(WHAT YOU NEED TO DO): Beneath this sentence is a set of records; write each of them out exactly.
··· DATA
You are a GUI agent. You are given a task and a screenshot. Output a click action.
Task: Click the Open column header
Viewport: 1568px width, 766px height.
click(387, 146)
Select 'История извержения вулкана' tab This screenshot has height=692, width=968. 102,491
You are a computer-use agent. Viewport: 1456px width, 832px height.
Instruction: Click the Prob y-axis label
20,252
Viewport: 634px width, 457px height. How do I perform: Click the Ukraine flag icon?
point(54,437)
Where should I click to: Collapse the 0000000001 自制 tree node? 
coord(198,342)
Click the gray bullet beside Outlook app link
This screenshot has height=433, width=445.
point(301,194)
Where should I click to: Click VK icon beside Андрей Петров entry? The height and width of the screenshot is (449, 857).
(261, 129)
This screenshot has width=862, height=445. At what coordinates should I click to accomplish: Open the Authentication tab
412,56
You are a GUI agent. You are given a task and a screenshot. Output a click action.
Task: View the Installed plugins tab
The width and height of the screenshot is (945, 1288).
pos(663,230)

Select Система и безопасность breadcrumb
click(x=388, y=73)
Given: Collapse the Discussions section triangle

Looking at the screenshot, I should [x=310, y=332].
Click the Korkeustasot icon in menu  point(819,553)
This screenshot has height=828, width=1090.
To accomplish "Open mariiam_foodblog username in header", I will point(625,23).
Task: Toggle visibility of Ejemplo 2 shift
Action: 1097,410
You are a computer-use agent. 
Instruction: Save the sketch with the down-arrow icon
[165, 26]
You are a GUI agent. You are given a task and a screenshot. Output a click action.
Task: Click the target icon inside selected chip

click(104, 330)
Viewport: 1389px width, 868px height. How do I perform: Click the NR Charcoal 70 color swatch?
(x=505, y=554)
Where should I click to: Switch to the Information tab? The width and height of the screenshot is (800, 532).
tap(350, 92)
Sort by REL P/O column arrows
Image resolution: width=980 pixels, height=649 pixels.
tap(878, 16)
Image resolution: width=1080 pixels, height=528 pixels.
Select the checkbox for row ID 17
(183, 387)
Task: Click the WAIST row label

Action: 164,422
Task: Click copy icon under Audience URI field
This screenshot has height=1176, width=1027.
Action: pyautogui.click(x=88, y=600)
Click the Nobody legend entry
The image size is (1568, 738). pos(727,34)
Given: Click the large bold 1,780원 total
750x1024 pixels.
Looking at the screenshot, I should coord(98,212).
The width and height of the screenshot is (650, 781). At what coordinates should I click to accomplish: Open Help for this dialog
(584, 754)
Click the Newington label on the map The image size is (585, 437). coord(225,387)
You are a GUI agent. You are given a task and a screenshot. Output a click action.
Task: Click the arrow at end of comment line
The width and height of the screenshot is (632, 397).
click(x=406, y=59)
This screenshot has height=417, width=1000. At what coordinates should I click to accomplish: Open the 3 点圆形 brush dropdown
······
(RESPONSE TO THIS TASK):
You are a GUI agent. You are given a task and a screenshot. Output a click action.
Task: Click the Open column header
Viewport: 1568px width, 766px height.
click(387, 146)
Select 'История извержения вулкана' tab This screenshot has height=692, width=968. 102,491
You are a computer-use agent. Viewport: 1456px width, 832px height.
Instruction: Click the Prob y-axis label
20,252
Viewport: 634px width, 457px height. How do I perform: Click the Ukraine flag icon?
point(54,437)
Where should I click to: Collapse the 0000000001 自制 tree node? 
coord(198,342)
Click the gray bullet beside Outlook app link
This screenshot has height=433, width=445.
point(301,194)
Where should I click to: Click VK icon beside Андрей Петров entry? The height and width of the screenshot is (449, 857).
(261, 129)
This screenshot has width=862, height=445. At what coordinates should I click to accomplish: Open the Authentication tab
412,56
You are a GUI agent. You are given a task and a screenshot. Output a click action.
Task: View the Installed plugins tab
The width and height of the screenshot is (945, 1288).
pos(663,230)

Select Система и безопасность breadcrumb
click(x=388, y=73)
Given: Collapse the Discussions section triangle

Looking at the screenshot, I should [x=310, y=332].
Click the Korkeustasot icon in menu  point(819,553)
This screenshot has height=828, width=1090.
To accomplish "Open mariiam_foodblog username in header", I will point(625,23).
Task: Toggle visibility of Ejemplo 2 shift
Action: 1097,410
You are a computer-use agent. 
Instruction: Save the sketch with the down-arrow icon
[165, 26]
You are a GUI agent. You are given a task and a screenshot. Output a click action.
Task: Click the target icon inside selected chip

click(104, 330)
Viewport: 1389px width, 868px height. How do I perform: Click the NR Charcoal 70 color swatch?
(x=505, y=554)
Where should I click to: Switch to the Information tab? The width and height of the screenshot is (800, 532).
tap(350, 92)
Sort by REL P/O column arrows
Image resolution: width=980 pixels, height=649 pixels.
tap(878, 16)
Image resolution: width=1080 pixels, height=528 pixels.
Select the checkbox for row ID 17
(183, 387)
Task: Click the WAIST row label

Action: 164,422
Task: Click copy icon under Audience URI field
This screenshot has height=1176, width=1027.
Action: pyautogui.click(x=88, y=600)
Click the Nobody legend entry
The image size is (1568, 738). pos(727,34)
Given: Click the large bold 1,780원 total
750x1024 pixels.
Looking at the screenshot, I should coord(98,212).
The width and height of the screenshot is (650, 781). At what coordinates should I click to accomplish: Open Help for this dialog
(584, 754)
Click the Newington label on the map The image size is (585, 437). coord(225,387)
You are a GUI agent. You are given a task and a screenshot. Output a click action.
Task: Click the arrow at end of comment line
The width and height of the screenshot is (632, 397).
click(x=406, y=59)
This screenshot has height=417, width=1000. At what coordinates should I click to accomplish: Open the 3 点圆形 brush dropdown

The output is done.